Los ingresos recurrentes son muy diferentes, ya que son ingresos que se producen cada mes en tu negocio. Para entendernos: suscripciones o pagos de cuotas mensuales.

Por ejemplo, imagínate un periódico de los de antes; los suscriptores recibían el periódico cada día en su casa y, por lo tanto, el negocio tenía esos ingresos asegurados hasta que se dieran de baja.
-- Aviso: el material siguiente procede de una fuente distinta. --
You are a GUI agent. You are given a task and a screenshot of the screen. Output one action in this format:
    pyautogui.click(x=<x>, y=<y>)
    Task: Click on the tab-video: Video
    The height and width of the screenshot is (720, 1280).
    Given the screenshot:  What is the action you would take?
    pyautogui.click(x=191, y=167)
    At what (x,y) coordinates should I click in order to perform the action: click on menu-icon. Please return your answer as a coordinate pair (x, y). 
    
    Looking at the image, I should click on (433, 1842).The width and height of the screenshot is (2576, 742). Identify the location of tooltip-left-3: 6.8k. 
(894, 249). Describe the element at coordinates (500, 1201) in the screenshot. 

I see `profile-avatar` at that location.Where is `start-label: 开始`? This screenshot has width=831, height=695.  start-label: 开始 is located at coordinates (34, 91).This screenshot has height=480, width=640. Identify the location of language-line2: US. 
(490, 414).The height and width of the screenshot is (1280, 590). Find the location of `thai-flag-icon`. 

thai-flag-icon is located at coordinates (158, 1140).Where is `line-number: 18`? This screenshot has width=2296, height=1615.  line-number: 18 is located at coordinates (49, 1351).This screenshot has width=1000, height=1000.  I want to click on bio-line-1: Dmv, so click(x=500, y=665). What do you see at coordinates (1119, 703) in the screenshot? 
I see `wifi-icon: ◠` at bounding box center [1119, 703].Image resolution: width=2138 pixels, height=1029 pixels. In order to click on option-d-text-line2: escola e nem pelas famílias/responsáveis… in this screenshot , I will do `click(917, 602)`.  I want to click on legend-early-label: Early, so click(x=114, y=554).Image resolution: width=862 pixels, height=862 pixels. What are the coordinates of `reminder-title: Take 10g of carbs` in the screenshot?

No es lo mismo que la persona que va a comprar el periódico al quiosco, que según la portada o la noticia, va a comprarlo o no.

Los ingresos recurrentes son ese tipo de ingresos que, a pesar que quizás tienes que trabajar, tienes que hacer algo para poder entregar ese servicio, también tienes la seguridad de que llegarán cada mes, porque hay un compromiso de tu cliente contigo, así como tú lo tienes con tu cliente; es un compromiso mutuo.

Y estos ingresos son muy importantes, ya que son los que permiten consolidar el negocio: si tú tienes ingresos recurrentes vas a tener muchísima más seguridad porque podrás cubrir los costes fijos del negocio.